1 ‐ Departamento de Genética Humana, Instituto Nacional de Saúde Doutor Ricardo Jorge, Lisboa;
2 ‐ Unidade de Hematologia, Hospital de Dona Estefânia, CHLC;
3 ‐ Departamento de Pediatria, Hospital Prof. Doutor Fernando da Fonseca;
4 ‐ Departamento de Pediatria, Hospital de Santa Maria, CHLN;
5 ‐ Departamento de Pediatria, Hospital Garcia de Orta

- Reunião Anual da Sociedade Portuguesa de Hematologia, Figueira da Foz, (Poster) – 12 a 14 de novembro de 2015 (Poster)

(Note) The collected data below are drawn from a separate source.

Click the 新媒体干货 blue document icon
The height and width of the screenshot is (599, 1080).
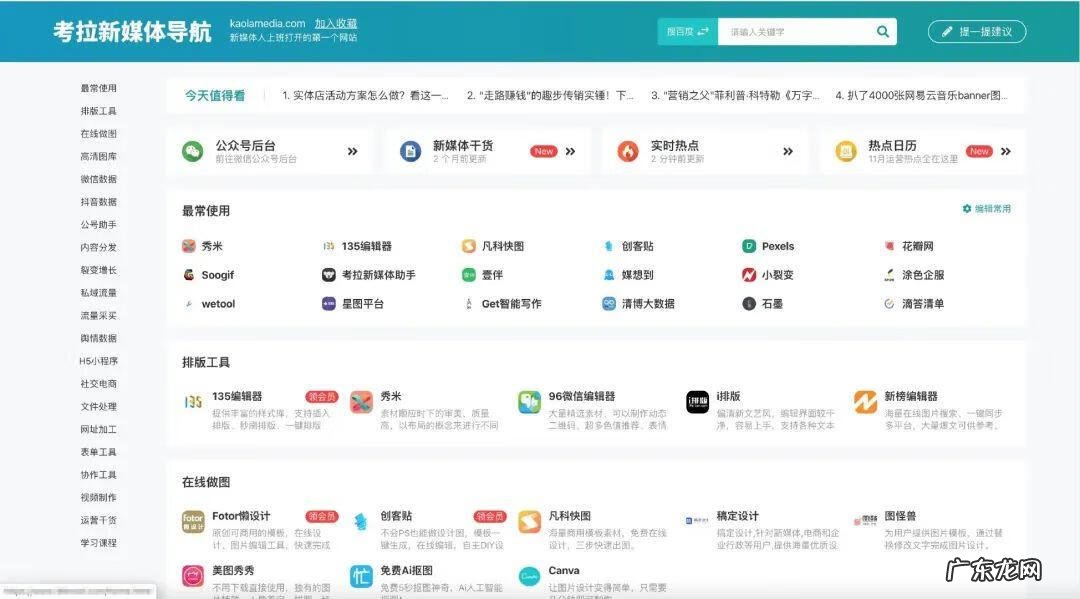click(x=410, y=151)
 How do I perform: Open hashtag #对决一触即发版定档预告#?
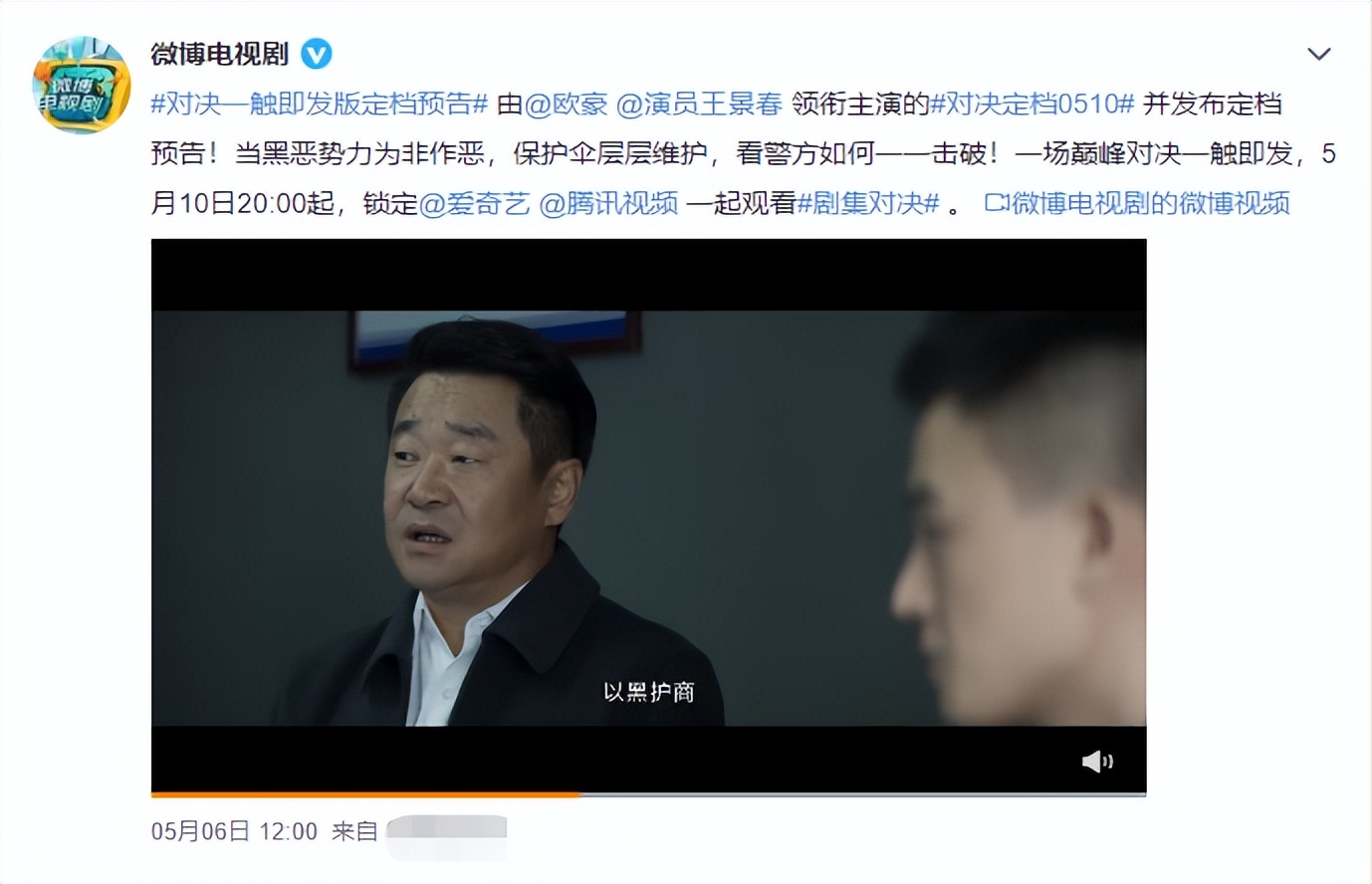click(320, 104)
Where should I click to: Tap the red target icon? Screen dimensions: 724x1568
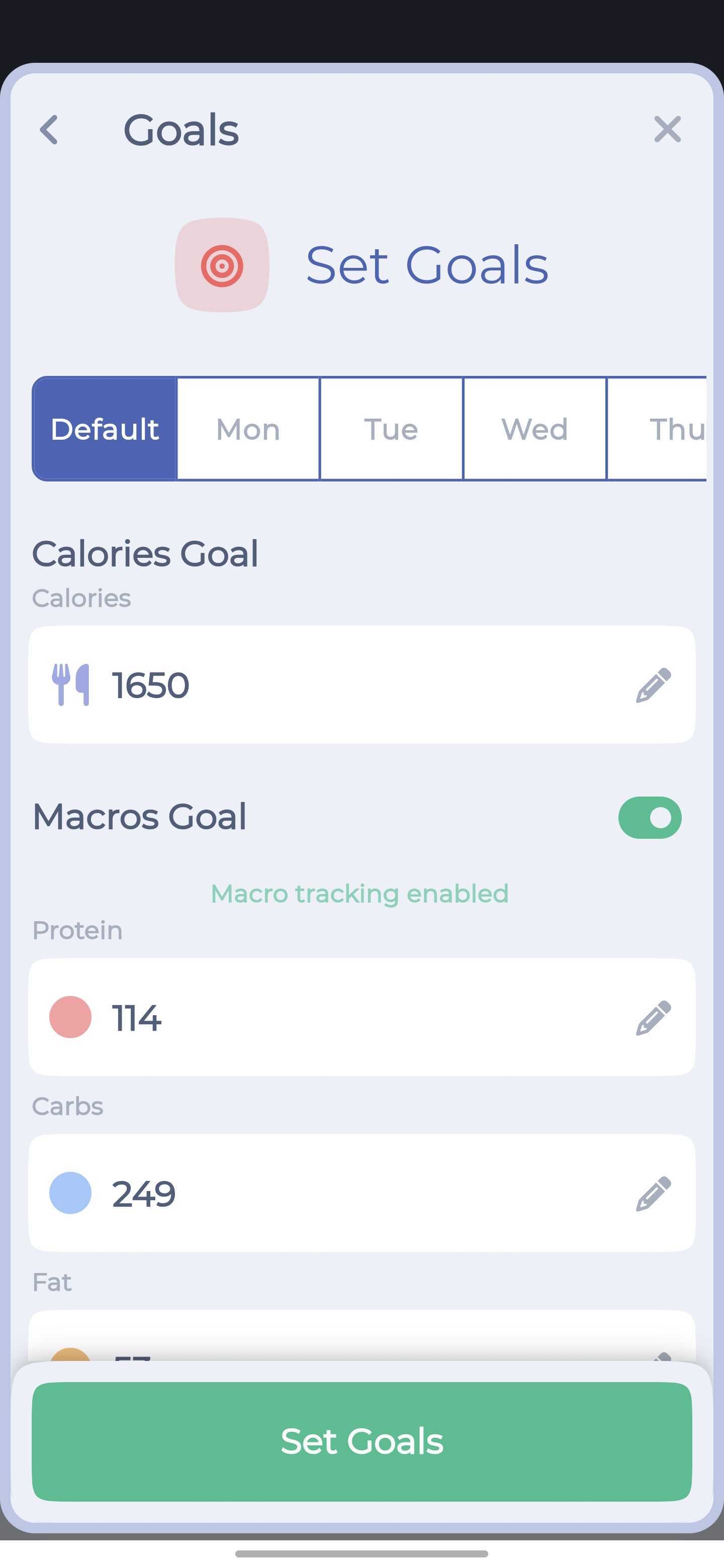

Objective: Sickle Cell Disease (SCD) is a clinically heterogeneous monogenic chronic anaemia characterized by severe recurrent episodes of vaso‐occlusion, infection, and chronic haemolysis. Cerebral vasculopathy (overt stroke and silent infarcts) is one of the most devastating complications affecting these children. However, its pathophysiology is complex and the underlying mechanisms remain largely unknown.
The main objective of this study was to search for associations between putative genetic modifiers of vascular tonus, vascular cell adhesion and inflammation, and the risk for cerebral infarcts, particularly overt stroke, in the context of SCD in paediatric patients.
Patients and Methods: Sixty six children with SCD were enrolled in this work. They were divided into three groups, according to different inclusion criteria: Stroke group(n=13), included children with at least one episode of stroke between ages 5 and 13; Risk group (n=29) included children with high transcranial Doppler (TCD) velocities and children with silent infarcts on magnetic resonance imaging (MRI); and Control group (n= 24) included children without previous history of stroke, normal TCD velocities and no abnormalities on MRI.
Clinical, biochemical, haematological and imaging data were retrospectively obtained from patients’ medical records.
Several molecular biology methodologies (such as, PCR‐RFLP, Gap‐PCR, Sequencing, and Gene Scan) were used to characterize 23 genetic variants of 12 candidate genes. Statistical analysis was performed using R software.
Results and discussion: Six SNPs in genes (VCAM1, THBS1, HMOX, and NOS3), and four haplotypes (in the promoters of VCAM1 and NOS3) were found to be associated with some of the studied phenotypes. However, only two SNPs and one haplotype maintained significance after FDR correction of p‐values, with 90% confidence. The (‐2021)T variant in the promoter of VCAM1 (rs1409419) and the (‐786)C variant in NOS3 (rs2070744) were positively associated with Stroke, whereas Haplotype 5 in NOS3 was positively associated with Control group, all for allele count and dominant mode of transmission. These gene variants seem to modulate the cerebral vasculopathy due to their capacity to quantitatively modify gene expression and, consequently, their corresponding protein products biological activities.
Additionally, it was observed that patients who presented high HbF levels (>10%) were less prone to stroke ischemic events.
Moreover, Risk group showed a positive association with higher LDH levels when compared to the other groups, suggesting that higher degree of haemolysis is a risk factor for stroke.
This work was partially supported by FCTPIC/IC/83084/2007.

Keywords: Sickle cell disease, stroke, genetic modulators